From: Mark Salyzyn <saly...@android.com>
commit 37bd22420f856fcd976989f1d4f1f7ad28e1fcac upstream.
In pfkey_dump() dplen and splen can both be specified to access the
xfrm_address_t structure out of bounds in__xfrm_state_filter_match()

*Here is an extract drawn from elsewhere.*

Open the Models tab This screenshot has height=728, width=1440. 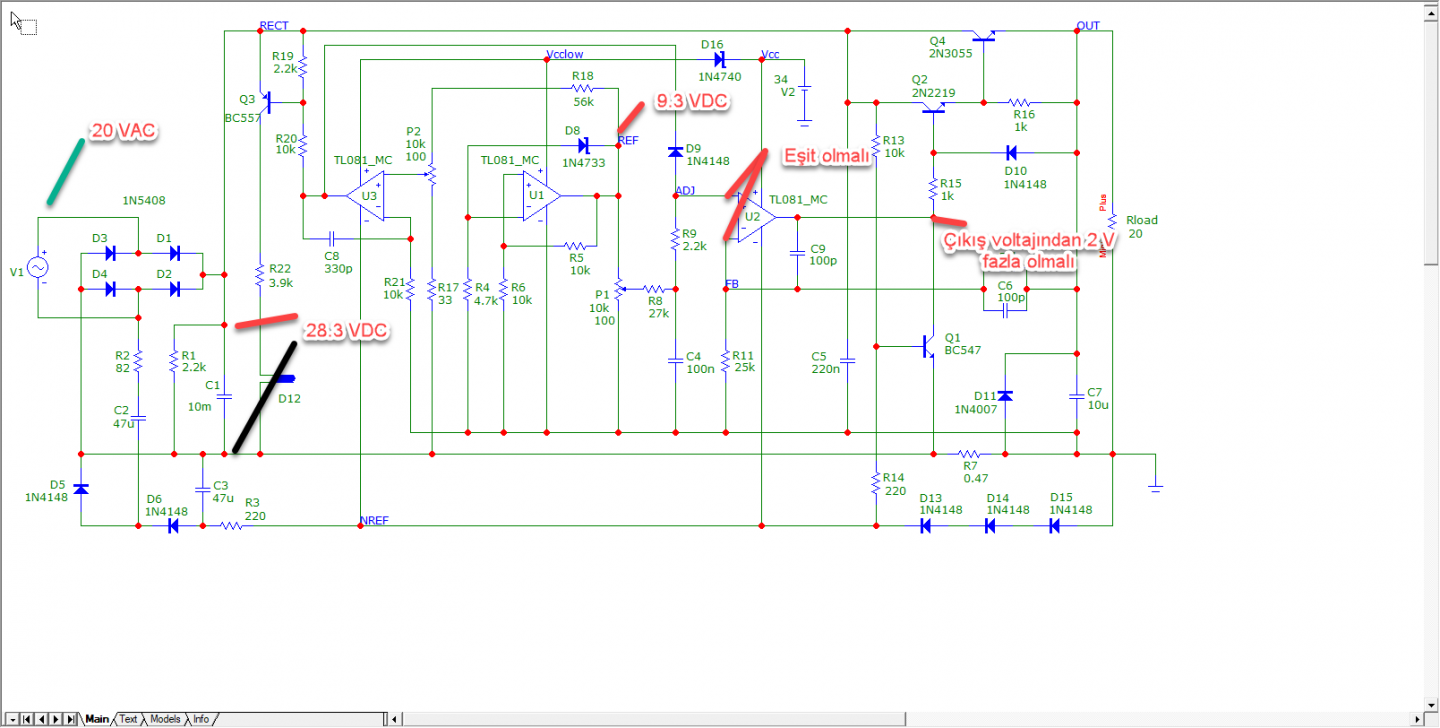[x=165, y=719]
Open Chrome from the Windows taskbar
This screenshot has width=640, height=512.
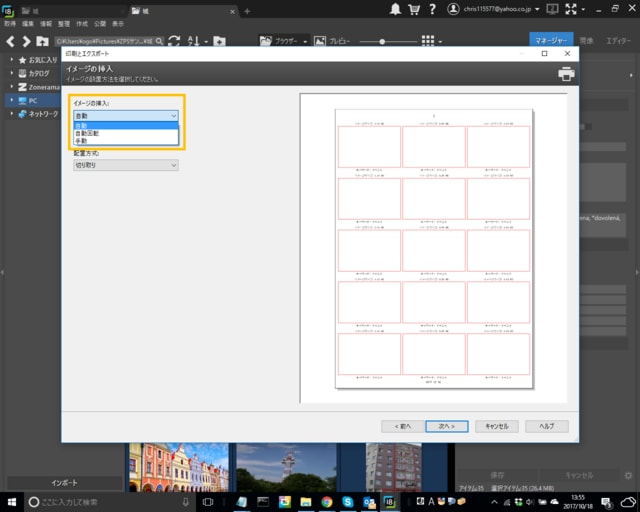point(327,501)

when it calls addr_match() with the indexes. Return EINVAL if either
are out of range.
Signed-off-by: Mark Salyzyn <saly...@android.com>
Cc: net...@vger.kernel.org
Cc: linux-kernel@vger.kernel.org
Cc: kernel-t...@android.com
Cc: Steffen Klassert <steffen.klass...@secunet.com>
Cc: Herbert Xu <herb...@gondor.apana.org.au>
Cc: "David S. Miller" <da...@davemloft.net>
Cc: Jakub Kicinski <k...@kernel.org>
Fixes: 1da177e4c3f4 ("Linux-2.6.12-rc2")
Signed-off-by: Steffen Klassert <steffen.klass...@secunet.com>
Signed-off-by: Greg Kroah-Hartman <gre...@linuxfoundation.org>
---
net/key/af_key.c | 7 +++++++
1 file changed, 7 insertions(+)
--- a/net/key/af_key.c
+++ b/net/key/af_key.c
@@ -1855,6 +1855,13 @@ static int pfkey_dump(struct sock *sk, s
if (ext_hdrs[SADB_X_EXT_FILTER - 1]) {
struct sadb_x_filter *xfilter = ext_hdrs[SADB_X_EXT_FILTER - 1];
+ if ((xfilter->sadb_x_filter_splen >=
+ (sizeof(xfrm_address_t) << 3)) ||
+ (xfilter->sadb_x_filter_dplen >=
+ (sizeof(xfrm_address_t) << 3))) {
+ mutex_unlock(&pfk->dump_lock);
+ return -EINVAL;
+ }
filter = kmalloc(sizeof(*filter), GFP_KERNEL);
if (filter == NULL) {
mutex_unlock(&pfk->dump_lock);